TEXT PASSAGE:
Looking in indexes: https://pypi.org/simple, https://us-python.pkg.dev/colab-wheels/public/simple/


In [30]:
from gensim.models.doc2vec import Doc2Vec, TaggedDocument
from gensim.corpora.dictionary import Dictionary
import os
import re

In [9]:
# Download the KJV text file
filename = 'pg10.txt'
if filename not in [path for path in os.listdir()]:
    !wget -q 'https://www.gutenberg.org/cache/epub/10/pg10.txt'
os.listdir()

['.config', 'pg10.txt', 'sample_data']

In [72]:
# stop_words = ['the', 'and', 'of', 'to', 'And', 'that', 'in', 'shall', 'he', 'unto', 'I', 'his', 'a', 'for', 'they', 'be', 'is', 'him', 'not', 'them', 'with', 'it', 'all', 'thou', 'was', 'thy', 'which', 'my', 'me', 'said', 'their', 'have', 'thee', 'will', 'ye', 'from', 'as', 'are', 'were', 'out', 'upon', 'you', 'by', 'when', 'this', 'but']

In [53]:
# Load the KJV text file and extract the sentences
sentences = []
with open(filename, 'r') as f:
    # open the whole text so the verses can be properly split
    text = f.read()
    paragraphs = text.split('\n\n') # blank line for paragraph
    for paragraph in paragraphs:
        # Extract paragraphs that begin with a verse reference
        if re.match(r'\d+:\d+', paragraph):
            # Clean the sentence by removing the verse reference number and punctuation
            sentence = paragraph.replace('\n', ' ').strip().split(' ')[1:]
            sentence = [word.strip('.,!?;:-') for word in sentence]
            sentences.append(sentence)

print('Sentences in corpus: ', len(sentences))

Sentences in corpus:  24337


In [73]:
# Count the frequency of each word in the corpus
word_counts = {}
for sentence in sentences:
    for word in sentence:
        if word not in word_counts:
            word_counts[word] = 1
        else:
            word_counts[word] += 1

stop_words = [word for word, count in sorted(word_counts.items(), key=lambda item: item[1], reverse=True)[:50]]
exceptions = ['LORD', 'Israel', 'man', 'God']
stop_words = [word for word in stop_words if word not in exceptions]
print(stop_words)

['the', 'and', 'of', 'to', 'And', 'that', 'in', 'shall', 'he', 'unto', 'I', 'his', 'a', 'for', 'they', 'be', 'is', 'him', 'not', 'them', 'with', 'it', 'all', 'thou', 'was', 'thy', 'which', 'my', 'me', 'said', 'their', 'have', 'thee', 'will', 'ye', 'from', 'as', 'are', 'were', 'out', 'upon', 'you', 'by', 'when', 'this', 'but']


In [74]:
# Build the vocabulary of words that appear in the corpus
dictionary = Dictionary(sentences)

DATA SECTION:
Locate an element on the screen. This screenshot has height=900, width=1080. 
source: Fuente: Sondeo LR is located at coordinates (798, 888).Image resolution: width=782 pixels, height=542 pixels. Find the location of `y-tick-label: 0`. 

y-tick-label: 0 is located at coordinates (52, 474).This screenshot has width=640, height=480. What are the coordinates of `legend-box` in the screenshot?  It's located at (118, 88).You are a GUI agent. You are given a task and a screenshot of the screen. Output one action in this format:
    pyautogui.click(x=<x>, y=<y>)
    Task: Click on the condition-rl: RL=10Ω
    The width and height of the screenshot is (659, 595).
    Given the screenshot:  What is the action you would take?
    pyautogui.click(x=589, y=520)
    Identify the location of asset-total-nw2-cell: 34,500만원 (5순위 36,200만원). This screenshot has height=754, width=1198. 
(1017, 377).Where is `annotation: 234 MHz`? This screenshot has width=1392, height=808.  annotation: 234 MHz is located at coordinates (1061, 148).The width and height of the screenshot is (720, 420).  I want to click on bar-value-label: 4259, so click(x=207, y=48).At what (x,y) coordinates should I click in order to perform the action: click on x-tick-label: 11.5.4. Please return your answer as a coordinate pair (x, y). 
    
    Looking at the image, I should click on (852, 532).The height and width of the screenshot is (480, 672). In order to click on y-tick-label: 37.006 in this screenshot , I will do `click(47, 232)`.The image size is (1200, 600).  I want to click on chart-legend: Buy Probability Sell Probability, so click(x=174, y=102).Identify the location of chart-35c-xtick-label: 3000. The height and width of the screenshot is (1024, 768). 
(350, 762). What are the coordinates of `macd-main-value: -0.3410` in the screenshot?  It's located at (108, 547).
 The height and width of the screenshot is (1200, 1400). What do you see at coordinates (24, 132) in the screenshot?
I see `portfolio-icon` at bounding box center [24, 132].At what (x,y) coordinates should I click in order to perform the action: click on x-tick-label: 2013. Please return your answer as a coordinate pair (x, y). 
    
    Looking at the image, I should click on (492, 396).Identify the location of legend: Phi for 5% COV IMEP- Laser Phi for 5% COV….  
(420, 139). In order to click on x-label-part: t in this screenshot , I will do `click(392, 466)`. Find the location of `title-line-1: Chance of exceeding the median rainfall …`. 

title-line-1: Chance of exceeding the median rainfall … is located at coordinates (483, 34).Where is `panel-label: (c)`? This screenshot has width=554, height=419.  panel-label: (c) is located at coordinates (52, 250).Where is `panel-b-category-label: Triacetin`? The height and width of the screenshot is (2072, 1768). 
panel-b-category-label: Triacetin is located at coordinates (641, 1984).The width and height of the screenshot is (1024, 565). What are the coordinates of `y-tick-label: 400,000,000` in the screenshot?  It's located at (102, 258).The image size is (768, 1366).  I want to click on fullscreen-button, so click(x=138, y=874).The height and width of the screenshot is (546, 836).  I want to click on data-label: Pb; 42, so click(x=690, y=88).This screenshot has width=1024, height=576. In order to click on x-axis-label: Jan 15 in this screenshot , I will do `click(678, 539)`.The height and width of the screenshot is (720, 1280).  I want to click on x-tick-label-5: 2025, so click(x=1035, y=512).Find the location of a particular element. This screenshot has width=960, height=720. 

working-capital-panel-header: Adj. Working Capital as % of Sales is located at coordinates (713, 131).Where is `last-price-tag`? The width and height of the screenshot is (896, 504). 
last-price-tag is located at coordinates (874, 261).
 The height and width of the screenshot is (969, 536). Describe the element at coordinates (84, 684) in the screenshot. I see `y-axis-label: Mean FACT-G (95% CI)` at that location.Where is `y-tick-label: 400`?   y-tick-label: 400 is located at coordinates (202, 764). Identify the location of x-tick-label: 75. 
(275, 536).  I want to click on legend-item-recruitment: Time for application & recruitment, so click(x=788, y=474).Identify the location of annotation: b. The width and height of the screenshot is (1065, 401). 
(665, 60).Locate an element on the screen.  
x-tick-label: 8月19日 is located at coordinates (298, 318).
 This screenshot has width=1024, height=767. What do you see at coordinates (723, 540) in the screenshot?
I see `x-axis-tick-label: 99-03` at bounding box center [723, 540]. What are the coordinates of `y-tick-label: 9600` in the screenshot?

ASSIGNED TASK 1:
In the notebook, which four words are excluded from the stop words list?
ASSIGNED TASK 2:
Rewrite the part of the notebook that begins at the words "stop_words = [word for word, count" and stops after "dictionary = Dictionary(sentences)", replacing "exceptions" with "keep_words".

WRITTEN ANSWER 1:
LORD, Israel, man, and God.

WRITTEN ANSWER 2:
stop_words = [word for word, count in sorted(word_counts.items(), key=lambda item: item[1], reverse=True)[:50]]
keep_words = ['LORD', 'Israel', 'man', 'God']
stop_words = [word for word in stop_words if word not in keep_words]
print(stop_words)

['the', 'and', 'of', 'to', 'And', 'that', 'in', 'shall', 'he', 'unto', 'I', 'his', 'a', 'for', 'they', 'be', 'is', 'him', 'not', 'them', 'with', 'it', 'all', 'thou', 'was', 'thy', 'which', 'my', 'me', 'said', 'their', 'have', 'thee', 'will', 'ye', 'from', 'as', 'are', 'were', 'out', 'upon', 'you', 'by', 'when', 'this', 'but']


In [74]:
# Build the vocabulary of words that appear in the corpus
dictionary = Dictionary(sentences)